| What you will do |
Gather every line of the records below that contains the string "with" and copy each one. Letter case counts.

---------- Task data

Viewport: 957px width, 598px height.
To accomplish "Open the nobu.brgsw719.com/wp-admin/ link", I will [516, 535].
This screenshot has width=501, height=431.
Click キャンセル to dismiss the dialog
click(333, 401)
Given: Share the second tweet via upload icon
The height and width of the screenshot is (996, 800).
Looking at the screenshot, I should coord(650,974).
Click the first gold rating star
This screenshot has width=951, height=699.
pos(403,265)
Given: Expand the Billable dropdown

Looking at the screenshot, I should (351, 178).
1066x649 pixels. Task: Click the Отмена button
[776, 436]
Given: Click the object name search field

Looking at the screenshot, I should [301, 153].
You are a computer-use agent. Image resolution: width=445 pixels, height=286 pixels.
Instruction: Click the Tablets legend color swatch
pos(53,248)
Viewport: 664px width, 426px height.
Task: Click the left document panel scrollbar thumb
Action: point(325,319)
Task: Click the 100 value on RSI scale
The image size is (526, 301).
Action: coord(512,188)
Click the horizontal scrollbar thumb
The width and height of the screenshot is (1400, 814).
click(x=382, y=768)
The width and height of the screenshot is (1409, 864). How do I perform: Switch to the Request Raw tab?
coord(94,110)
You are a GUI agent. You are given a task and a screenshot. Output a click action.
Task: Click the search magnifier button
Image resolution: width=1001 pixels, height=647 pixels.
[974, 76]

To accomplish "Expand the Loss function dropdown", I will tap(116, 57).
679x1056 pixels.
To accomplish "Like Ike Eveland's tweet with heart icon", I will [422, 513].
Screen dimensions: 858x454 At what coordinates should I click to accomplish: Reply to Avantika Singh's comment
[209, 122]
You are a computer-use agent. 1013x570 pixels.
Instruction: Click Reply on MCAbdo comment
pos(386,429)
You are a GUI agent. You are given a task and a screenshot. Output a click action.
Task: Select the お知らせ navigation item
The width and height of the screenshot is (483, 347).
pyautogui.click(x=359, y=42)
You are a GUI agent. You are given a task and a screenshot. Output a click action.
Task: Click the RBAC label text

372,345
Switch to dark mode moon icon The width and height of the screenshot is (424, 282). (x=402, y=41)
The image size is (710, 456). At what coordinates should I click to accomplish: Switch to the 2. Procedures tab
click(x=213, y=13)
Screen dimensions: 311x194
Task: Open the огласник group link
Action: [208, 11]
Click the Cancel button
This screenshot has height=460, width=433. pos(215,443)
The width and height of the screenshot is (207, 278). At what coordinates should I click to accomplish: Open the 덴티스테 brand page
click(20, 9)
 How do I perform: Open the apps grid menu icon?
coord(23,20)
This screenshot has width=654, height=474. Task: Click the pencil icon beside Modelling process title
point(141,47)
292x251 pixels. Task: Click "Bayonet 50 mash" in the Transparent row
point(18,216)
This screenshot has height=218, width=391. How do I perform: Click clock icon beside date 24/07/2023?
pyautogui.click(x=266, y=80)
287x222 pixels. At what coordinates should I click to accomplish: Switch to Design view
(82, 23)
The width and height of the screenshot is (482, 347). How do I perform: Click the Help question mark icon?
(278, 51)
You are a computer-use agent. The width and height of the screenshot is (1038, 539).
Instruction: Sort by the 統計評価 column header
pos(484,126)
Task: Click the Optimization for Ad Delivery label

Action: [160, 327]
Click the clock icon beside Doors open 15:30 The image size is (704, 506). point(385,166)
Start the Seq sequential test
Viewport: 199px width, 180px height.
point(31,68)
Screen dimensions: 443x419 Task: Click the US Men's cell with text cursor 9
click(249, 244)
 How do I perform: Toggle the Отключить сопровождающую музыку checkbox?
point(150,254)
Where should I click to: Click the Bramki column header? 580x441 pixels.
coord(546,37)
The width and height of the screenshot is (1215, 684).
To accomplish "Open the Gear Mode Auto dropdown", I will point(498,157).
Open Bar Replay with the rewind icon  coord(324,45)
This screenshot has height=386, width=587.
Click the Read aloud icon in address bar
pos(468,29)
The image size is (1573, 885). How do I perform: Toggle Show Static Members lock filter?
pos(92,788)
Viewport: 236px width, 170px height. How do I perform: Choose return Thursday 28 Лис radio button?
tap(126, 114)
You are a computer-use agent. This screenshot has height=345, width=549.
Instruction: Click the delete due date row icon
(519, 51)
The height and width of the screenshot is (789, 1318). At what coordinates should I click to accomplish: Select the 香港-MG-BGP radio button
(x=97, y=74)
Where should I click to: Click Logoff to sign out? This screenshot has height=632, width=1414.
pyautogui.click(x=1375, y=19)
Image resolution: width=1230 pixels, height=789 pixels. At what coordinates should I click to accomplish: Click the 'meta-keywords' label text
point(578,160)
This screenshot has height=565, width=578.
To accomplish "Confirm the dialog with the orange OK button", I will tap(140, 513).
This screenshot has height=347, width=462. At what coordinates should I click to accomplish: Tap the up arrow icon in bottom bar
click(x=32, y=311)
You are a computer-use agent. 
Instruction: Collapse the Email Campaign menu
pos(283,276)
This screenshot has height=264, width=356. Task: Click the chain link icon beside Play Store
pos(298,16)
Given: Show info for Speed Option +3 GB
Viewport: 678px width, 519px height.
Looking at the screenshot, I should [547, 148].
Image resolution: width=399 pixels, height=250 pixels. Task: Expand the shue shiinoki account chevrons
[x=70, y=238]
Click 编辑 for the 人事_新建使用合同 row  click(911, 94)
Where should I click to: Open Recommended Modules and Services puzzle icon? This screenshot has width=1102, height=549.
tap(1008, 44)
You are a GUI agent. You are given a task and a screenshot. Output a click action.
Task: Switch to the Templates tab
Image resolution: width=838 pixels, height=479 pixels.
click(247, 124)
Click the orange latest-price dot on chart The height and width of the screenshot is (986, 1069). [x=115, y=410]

--------------------

| Answer to the problem |
To accomplish "Like Ike Eveland's tweet with heart icon", I will [422, 513].
Screen dimensions: 443x419 Task: Click the US Men's cell with text cursor 9
Open Bar Replay with the rewind icon  coord(324,45)
To accomplish "Confirm the dialog with the orange OK button", I will tap(140, 513).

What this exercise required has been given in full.